**Aim of the task:** Exactly the lines from the one containing "Given: Click CREATE ACCOUNT under Raw Account" through the final line of the data are to be written out again, with nothing added.

**Provided records:**
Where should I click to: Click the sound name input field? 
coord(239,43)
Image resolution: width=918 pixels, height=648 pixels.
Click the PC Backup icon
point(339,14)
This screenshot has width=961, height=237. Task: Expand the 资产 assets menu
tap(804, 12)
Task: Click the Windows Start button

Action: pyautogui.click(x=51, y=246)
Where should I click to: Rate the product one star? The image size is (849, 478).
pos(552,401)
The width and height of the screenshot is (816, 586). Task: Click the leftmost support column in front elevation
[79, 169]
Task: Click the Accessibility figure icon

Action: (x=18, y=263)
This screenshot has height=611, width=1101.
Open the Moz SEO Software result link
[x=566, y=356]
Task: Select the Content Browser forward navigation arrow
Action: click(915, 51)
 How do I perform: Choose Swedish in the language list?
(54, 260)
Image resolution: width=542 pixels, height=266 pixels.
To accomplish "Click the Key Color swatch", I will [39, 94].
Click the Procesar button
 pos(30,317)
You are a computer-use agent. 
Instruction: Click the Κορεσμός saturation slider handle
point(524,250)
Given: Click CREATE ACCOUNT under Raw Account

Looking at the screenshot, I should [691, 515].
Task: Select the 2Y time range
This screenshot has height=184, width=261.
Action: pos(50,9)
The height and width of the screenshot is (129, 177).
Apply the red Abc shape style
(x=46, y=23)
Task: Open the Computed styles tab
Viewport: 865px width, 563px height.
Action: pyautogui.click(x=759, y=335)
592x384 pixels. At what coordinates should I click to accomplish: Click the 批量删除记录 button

**Answer to this exercise:**
Given: Click CREATE ACCOUNT under Raw Account

Looking at the screenshot, I should [691, 515].
Task: Select the 2Y time range
This screenshot has height=184, width=261.
Action: pos(50,9)
The height and width of the screenshot is (129, 177).
Apply the red Abc shape style
(x=46, y=23)
Task: Open the Computed styles tab
Viewport: 865px width, 563px height.
Action: pyautogui.click(x=759, y=335)
592x384 pixels. At what coordinates should I click to accomplish: Click the 批量删除记录 button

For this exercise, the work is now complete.